The same translation happens for layer types, source types, and other config keys. You write Ruby; the gem produces correct MapLibre JSON.
The two languages your application speaks
Stepping back, an application using Vera ends up speaking two languages.
On the server: Ruby, Rails, ActiveRecord, PostGIS. You write controllers that produce GeoJSON from spatial queries. You write Phlex components that declare maps with sources and layers. The thinking is database-shaped and component-shaped — exactly the rhythm Rails developers are used to.
In the browser: MapLibre renders the map and handles the interactions. The Stimulus controllers Vera ships translate the configuration the server produced into MapLibre calls, listen for events, and update state. You don’t write any of this JavaScript yourself for the common cases.
The boundary between the two is the data the controller emits — a JSON config the gem generates from the Phlex component, plus the data attributes for the action helpers. Crossing that boundary in either direction is rare in a well-designed application. Most chapters in this tutorial don’t cross it at all.
This is the architectural shape that makes spatial work feel like Rails work, instead of feeling like JavaScript work that happens to live in a Rails app.

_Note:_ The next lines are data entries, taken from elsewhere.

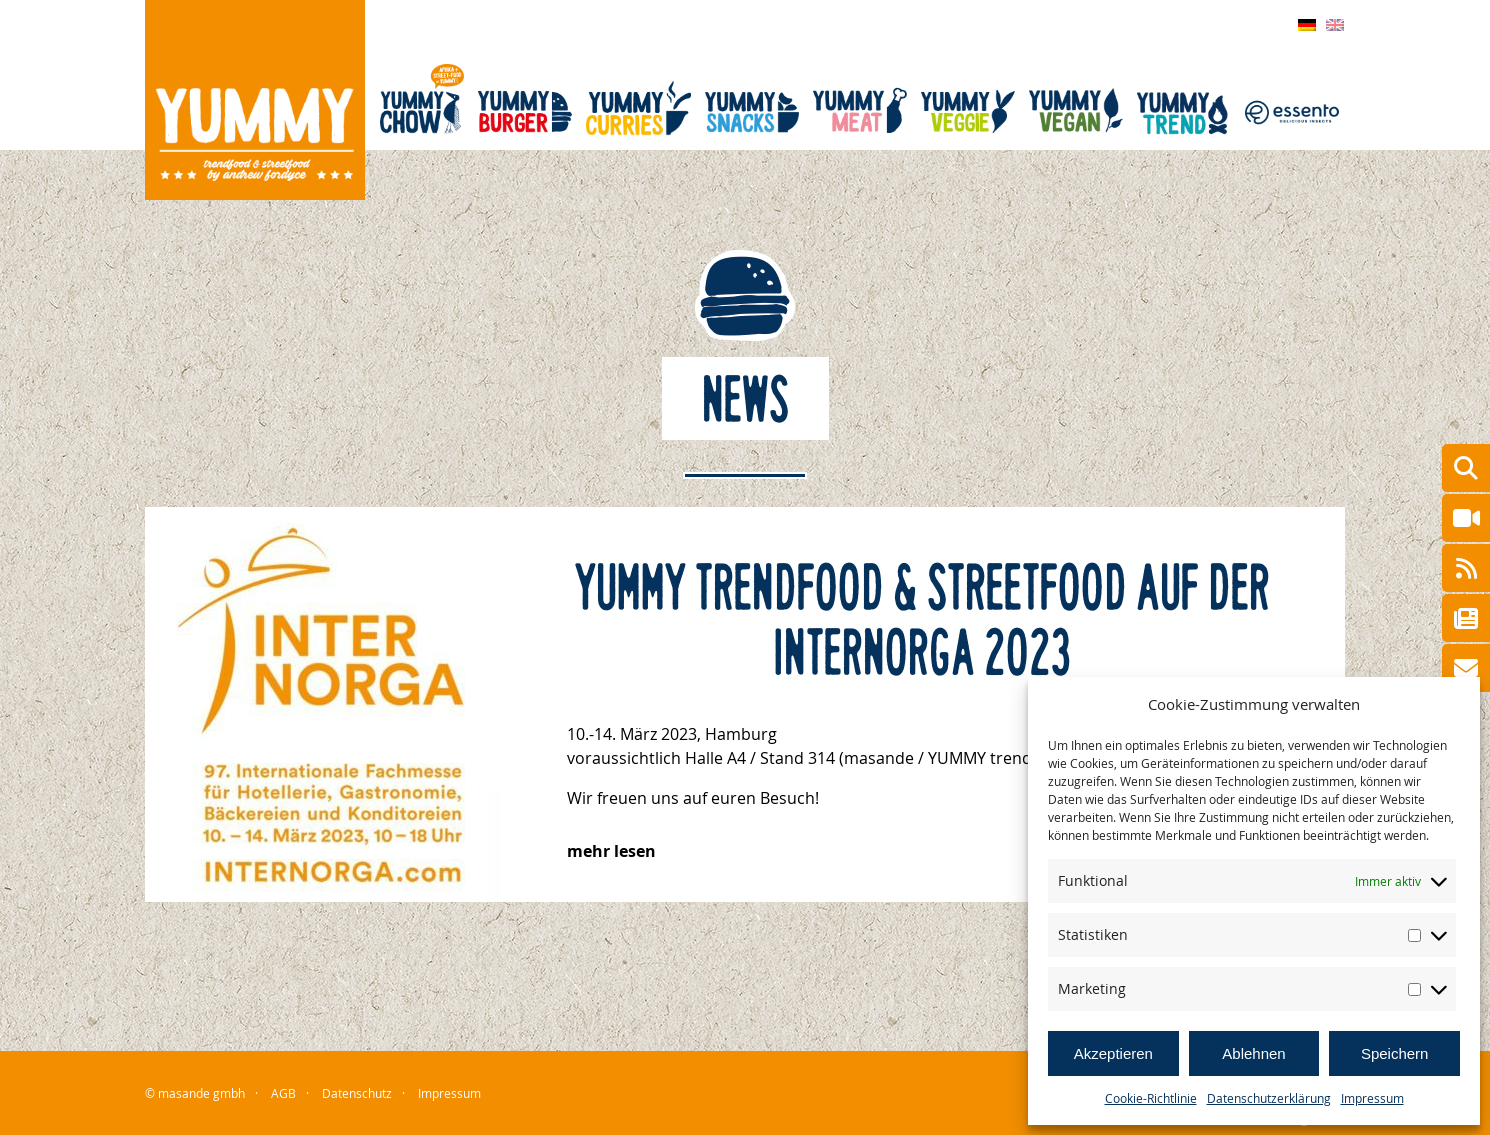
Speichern (1395, 1053)
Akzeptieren (1113, 1053)
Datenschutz (357, 1093)
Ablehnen (1253, 1053)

Activity 1 — Inspect the importmap
In the dispatch deck app, open config/importmap.rb in your
editor. Notice the Vera pins (vera/install, vera/map_controller,
vera/actions_controller) and the third-party pins for MapLibre
and Geoman.
Now run bin/rails importmap:packages from the project root.

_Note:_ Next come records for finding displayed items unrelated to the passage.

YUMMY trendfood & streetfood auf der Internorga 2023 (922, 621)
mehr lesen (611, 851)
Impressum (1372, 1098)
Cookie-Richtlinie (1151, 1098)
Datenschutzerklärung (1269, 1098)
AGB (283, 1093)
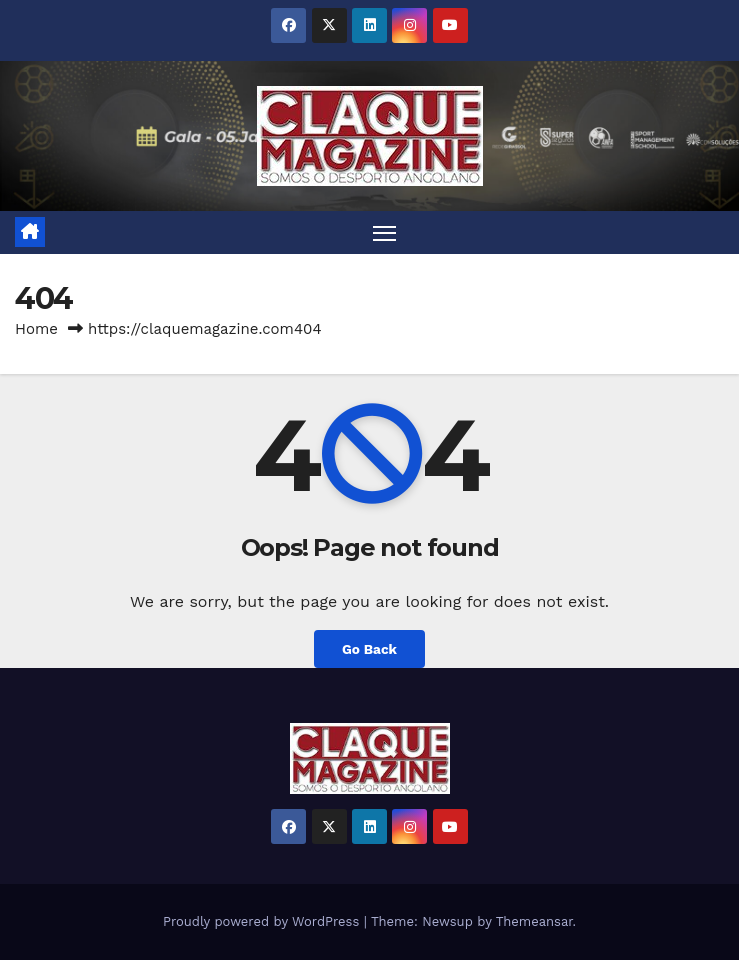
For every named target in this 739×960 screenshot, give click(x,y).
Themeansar (534, 921)
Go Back (369, 649)
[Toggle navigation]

This prints the importmap as Rails will serve it to the
browser, expanded for each environment. You’ll see the entries
from config/importmap.rb plus any additional resolutions.
This is what the browser receives.
This is also a useful command to remember when troubleshooting import errors — if a module isn’t loading, checking the importmap output usually reveals whether the pin is configured correctly.
Activity 2 — See the registered Stimulus controllers
Start the application with bin/dev if it isn’t already running,
then open http://localhost:3000 in a browser. Sign in.
Open the browser’s developer tools (F12 in most browsers, Cmd+Option+I on macOS) and switch to the Console tab. Type:
|
|
You should see an array containing strings like "vera--map",
"vera--actions", "dropdown", "toast", and any other
controllers the chassis has registered. The double-dash before
map and actions is Stimulus convention for a namespaced
controller — they live in the vera/ namespace of registered
controllers.
The list of registered controllers is what determines whether a
data-controller="vera--map" attribute on an element does
anything. In Lesson 3 we’ll add a map element with that
attribute and watch the controller initialise it.
Where this leaves us
You now understand:
- What MapLibre is and what makes it different from Leaflet
- What Vera contributes — Phlex components, Stimulus controllers, action helpers, importmap pins
- What’s wired up in the chassis already (Gemfile, importmap, controllers, stylesheets)
- What the DSL looks like in shape
- The boundary between server and browser, and why most chapters don’t cross it
Lesson 3 is where we render a real map. We’ll add a /lab
route, a controller, and the first Phlex view that declares a
Vera::Map. Australia will appear on your screen.